--- Required action ---
Which lines in the records below mention the word "will"? Copy each one out.

--- The input ---
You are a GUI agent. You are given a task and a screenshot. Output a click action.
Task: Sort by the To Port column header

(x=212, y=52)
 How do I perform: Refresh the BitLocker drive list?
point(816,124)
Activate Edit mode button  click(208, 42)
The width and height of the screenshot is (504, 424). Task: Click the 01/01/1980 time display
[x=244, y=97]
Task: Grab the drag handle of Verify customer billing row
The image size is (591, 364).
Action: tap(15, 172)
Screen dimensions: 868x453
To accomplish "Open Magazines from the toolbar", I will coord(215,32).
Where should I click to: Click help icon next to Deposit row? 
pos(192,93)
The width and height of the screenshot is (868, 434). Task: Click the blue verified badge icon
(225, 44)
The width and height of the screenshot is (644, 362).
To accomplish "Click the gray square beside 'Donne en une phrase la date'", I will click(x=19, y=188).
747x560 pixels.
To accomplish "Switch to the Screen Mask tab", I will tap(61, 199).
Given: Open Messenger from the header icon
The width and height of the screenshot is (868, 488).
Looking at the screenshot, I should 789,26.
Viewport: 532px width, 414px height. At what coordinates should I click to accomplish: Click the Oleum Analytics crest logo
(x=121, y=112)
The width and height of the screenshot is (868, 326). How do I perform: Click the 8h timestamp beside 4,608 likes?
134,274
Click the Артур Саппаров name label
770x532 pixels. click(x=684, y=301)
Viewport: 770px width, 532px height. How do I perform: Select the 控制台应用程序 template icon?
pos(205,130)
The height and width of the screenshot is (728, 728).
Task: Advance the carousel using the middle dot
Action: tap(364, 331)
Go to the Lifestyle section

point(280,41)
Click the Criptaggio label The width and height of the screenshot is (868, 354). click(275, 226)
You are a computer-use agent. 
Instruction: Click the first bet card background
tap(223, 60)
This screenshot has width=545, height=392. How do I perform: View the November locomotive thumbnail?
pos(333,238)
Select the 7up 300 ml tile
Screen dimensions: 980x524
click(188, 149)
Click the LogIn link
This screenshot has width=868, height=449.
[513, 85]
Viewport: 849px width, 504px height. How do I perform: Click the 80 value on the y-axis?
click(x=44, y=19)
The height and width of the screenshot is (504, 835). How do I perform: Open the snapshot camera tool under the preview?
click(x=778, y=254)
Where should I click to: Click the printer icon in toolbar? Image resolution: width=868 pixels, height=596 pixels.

--- Solution to the exercise ---
To accomplish "Open Magazines from the toolbar", I will coord(215,32).
To accomplish "Click the gray square beside 'Donne en une phrase la date'", I will click(x=19, y=188).
To accomplish "Switch to the Screen Mask tab", I will tap(61, 199).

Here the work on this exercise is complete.